KLYY (97.5 FM, "José 97.5 y 107.1") is a commercial radio station licensed to Riverside, California, and broadcasting to the Inland Empire, High Desert and Greater Los Angeles areas. It is owned by Entravision Communications and it airs a Spanish language adult hits radio format. It operates from studios on Estrella Way in Burbank. Programming is simulcast on KSSE Arcadia, KSSD Fallbrook and KSSC Ventura, all on 107.1 FM.

KLYY is considered a "superpower" FM station. It has an effective radiated power (ERP) of 72,000 watts, broadcasting from a tower 300 feet taller than the Empire State Building. Its transmitter is on Ongo Camp Road in Lake Arrowhead, California, in the San Bernardino National Forest.

==History==
===Christian radio and Easy Listening===
The station signed on the air on March 17, 1959. The original call sign was KDUO, airing Christian radio programming. When it was a construction permit, its call letters were KQXM, owned by Leslie Morgan Wills, but the permit was sold before it signed on. The KDUO call letters were used as a Biblical acronym for the phrase "Do Unto Others". KDUO was initially owned by the College of Medical Evangelists, a predecessor to Loma Linda University, until being sold to the Southeastern California Broadcasting Company and then the KFXM Broadcasting Company.

On January 1, 1962, KDUO became a sister station to KFXM 590 AM (now KTIE). KDUO began airing an easy listening format, featuring quarter hour sweeps of soft instrumental music with an occasional soft vocal. The easy sound lasted for three decades. But by the late 1980s, the easy listening audience began to age and KDUO's Arbitron ratings were in decline.

===Oldies===
At 6 am on the morning of January 25, 1992, after playing "Up on the Roof" by the Nick Ingman Orchestra, KDUO dropped the easy listening music format and began stunting. Disc jockeys from other radio stations took over the station and each played a different music format every hour, including classic rock, pop, country, oldies, and smooth jazz. On January 31, at 5 pm, the 97-hour stunt ended with an announcement that the new format would be oldies. The station adopted the name "K-Hits 97.5".

The first song played was "Good Vibrations" by The Beach Boys. Soon after, KDUO changed its call letters to KHTX. Despite the changes, the station's ratings did not improve much; this might be attributed to KHTX's marketing strategy.

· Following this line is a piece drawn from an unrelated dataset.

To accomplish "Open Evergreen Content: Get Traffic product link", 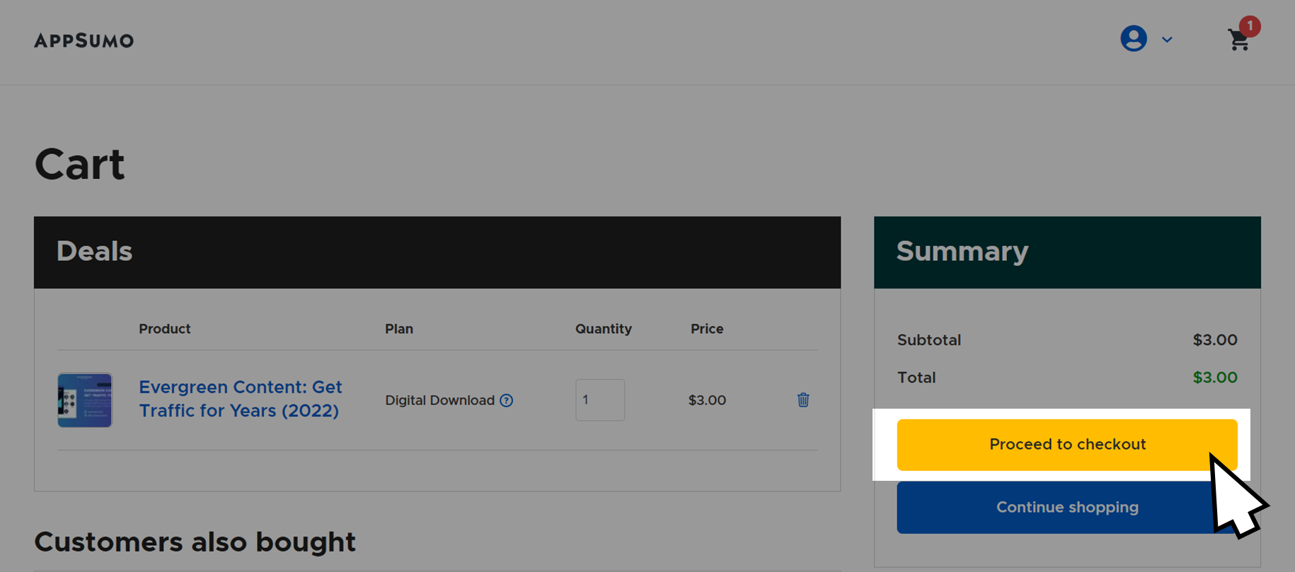I will (x=241, y=399).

Instead of a direct challenge to KOLA, which was airing a similar format via satellite, it elected to target KRTH. This move was not successful, likely because it did not cover the entire Greater Los Angeles area and competition in the market was fierce as KCBS-FM aired an oldies music format at this time.

In 1994, KHTX dropped the oldies format and flipped to country music. This put KHTX in direct competition with CBS-owned country leader 95.1 KFRG, which had a loyal listening audience evident by its high ratings. KHTX was acquired by Noggales Broadcasting.

===Spanish language hits===
KHTX's format was changed yet again in 1995, this time to Spanish language hits under the call letters KVAR as "Variedades 97.5". In 1997, the station was flipped to Latin pop as “Super Estrella" adopting the call letters of KSSE. On January 16, 2003, KSSE moved to 107.1 FM and a call letter swap landed the present KLYY call letters on 97.5 FM.

On January 8, 2018, Entravision flipped the KLYY/KDLD/KDLE trimulcast, carrying Spanish adult hits format "José 97.5", to Regional Mexican as "La Tricolor 97.5 y 103.1". Just four months later, on May 2, KLYY reverted to the previous Spanish hits format and "José 97.5" branding. On July 26, 2018, the station was flipped to "José 97.5".

On January 7, 2019, the KSSE/KSSD/KSSC simulcast on 107.1 began to simulcast "José 97.5", extending its coverage area to multiple cities and regions of Southern California.

===History of the KLYY call letters===
From 1996 to 1999, KLYY was known as alternative rock "Y107" at 107.1 MHz. Spanish hits station, "Viva" (KLYY, KVYY, KSYY) operated on the 107.1 frequency from 1999 to 2003, but was divested by Big City after filing for Chapter 11 bankruptcy. As of July 2018, the 107.1 frequency carries KSSE, a Spanish adult hits station known as "José 97.5 y 107.1".